Long-lived assets, including equipment, and intangible assets, such as the Company’s patents, are assessed for potential impairment when there is evidence that events or changes in circumstances indicate that the carrying amount of an asset may not be recovered. An impairment loss is recognized when the carrying amount of the long-lived asset is not recoverable and exceeds its fair value. The carrying amount of a long-lived asset is not recoverable if it exceeds the sum of the undiscounted cash flows expected to result from the use and eventual disposition of the asset. Any required impairment loss is measured as the amount by which the carrying amount of the long-lived asset exceeds its fair value and is recorded as a reduction in the carrying value of the related asset and a charge to the profit or loss. Intangible assets with indefinite lives are tested for impairment annually and in interim periods if certain events occur indicating that the carrying value of the intangible assets may be impaired.

Comprehensive Income
n)           Comprehensive Income

The Company applies ASC 220, Comprehensive Income, which establishes standards for reporting and presentation of comprehensive income, its components and accumulated balances. The Company discloses this information on its Statement of Comprehensive in and Statement of Stockholders’ Equity. Comprehensive income comprises equity changes except those transactions resulting from investments by owners and distributions to owners.

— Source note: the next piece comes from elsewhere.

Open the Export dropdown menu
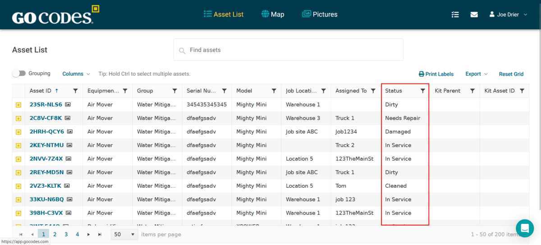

Credit Risk and Receivable Concentration
o)           Credit Risk and Receivable Concentration

The Company places its cash with a high credit quality financial institution. As of August 31, 2018, the Company had approximately $1,727,184 in the bank (August 31, 2017: $2,533,000).

As at August 31, 2018 we had $199,475 in Intellectual Property Territory License fees receivable (Note 7) consisting of amounts due from three licensees. These receivable amounts are based on contractual terms for payments that are payable within twelve months of signing the definitive agreements or routine IP Usage Fees. To date the licensees have performed all of their required obligations and the Company considers the risk of the receivables to be low.

As at August 31, 2018, the Company had $61,176 (2017 - $43,515) in sales tax receivable (Note 7). The Company considers its credit risk to be low for such receivables.

Commitments and Contingencies
p)           Commitments and Contingencies

In accordance with ASC 450-20, Accounting for Contingencies, the Company records accruals for such loss contingencies when it is probable that a liability has been incurred and the amount of loss can be reasonably estimated. In the event that estimates or assumptions prove to differ from actual results, adjustments are made in subsequent periods to reflect more current information. Historically, the Company has not experienced any material claims.

Research and Development
q)           Research and Development

Research and development costs are expensed as incurred.